Я глубоко вдохнул и зашагал к Беззащитному.
— Альрик, тебе уже сказали? Скоро подойдут люди Косматого. Надо готовиться к отплытию.
Он повел плечами, чтобы почувствовать тянущую боль в спине.
— Почему не позвал меня на разговор? — негромко сказал Альрик. — Кто союзники? Где будет бой? Нельзя ли выловить ярла в море? И вообще, не много ли на себя берешь?
— От этого зависит жизнь моего сына. Ты обещал помочь. Если я ошибся, тогда отвези меня и людей Косматого в Сторбаш и уходи.
Хёвдинг помолчал.
— Фастгер умер, — неожиданно сказал он.
— Знаю.
— Это моя вина.
— Да.
— Я не помню, как получил руну. И сейчас… я чувствую это вот здесь.
Он ударил себя кулаком в грудь.
— Хочу вспороть кожу, разрубить ребра и вырвать это оттуда.
— Эмануэль… — начал было я.
— Он не поможет. Тогда не помог, а сейчас и подавно.
— Живодер?
— Безумный бритт? Ну да. Живодер и его ножи. Ты не думал, что так мы подкармливаем Бездну внутри него?
Разговор прервал мерзко-радостный голос Росомахи:
— А что, мы куда-то уходим? Альрик, ты что, забыл про нас? Ого, какой боевой малыш!
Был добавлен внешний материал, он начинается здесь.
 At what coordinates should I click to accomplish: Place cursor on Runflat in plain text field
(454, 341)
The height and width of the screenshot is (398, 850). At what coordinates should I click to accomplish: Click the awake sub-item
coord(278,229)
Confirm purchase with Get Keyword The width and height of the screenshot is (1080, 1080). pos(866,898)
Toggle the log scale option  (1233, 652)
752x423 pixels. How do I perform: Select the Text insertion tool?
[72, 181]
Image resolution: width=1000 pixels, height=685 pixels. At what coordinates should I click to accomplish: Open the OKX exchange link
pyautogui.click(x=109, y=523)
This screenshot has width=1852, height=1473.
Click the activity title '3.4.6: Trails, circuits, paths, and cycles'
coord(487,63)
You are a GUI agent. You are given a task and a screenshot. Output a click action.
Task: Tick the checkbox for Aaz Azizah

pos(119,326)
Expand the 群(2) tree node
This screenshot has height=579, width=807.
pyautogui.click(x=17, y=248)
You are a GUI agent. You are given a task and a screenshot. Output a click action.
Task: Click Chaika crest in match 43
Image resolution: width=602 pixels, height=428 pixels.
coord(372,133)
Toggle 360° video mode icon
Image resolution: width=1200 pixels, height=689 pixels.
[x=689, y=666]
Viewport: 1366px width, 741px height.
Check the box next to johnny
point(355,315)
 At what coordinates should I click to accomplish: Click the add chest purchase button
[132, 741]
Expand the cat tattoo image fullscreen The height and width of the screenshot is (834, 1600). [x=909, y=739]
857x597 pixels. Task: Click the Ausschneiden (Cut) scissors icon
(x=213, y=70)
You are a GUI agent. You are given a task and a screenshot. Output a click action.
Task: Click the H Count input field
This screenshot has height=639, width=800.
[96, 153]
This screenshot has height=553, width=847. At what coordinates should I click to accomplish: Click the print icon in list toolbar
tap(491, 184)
Тоже пришел, чтобы стать хирдманом?
Хакон встал во весь цыплячий рост, раскрыл рот и тут же закрыл, увидев за спиной Росомахи меня. Я сделал знак, будто перерезаю себе горло.
— Да, — ответил мальчишка. — Но не сейчас. Потом.
— Эт правильно! Доброго хирдмана нужно с колыбели растить. Так что за хлопоты? Неужто поручение какое появилось? На кого нынче идем? На тварь или, может, на великана?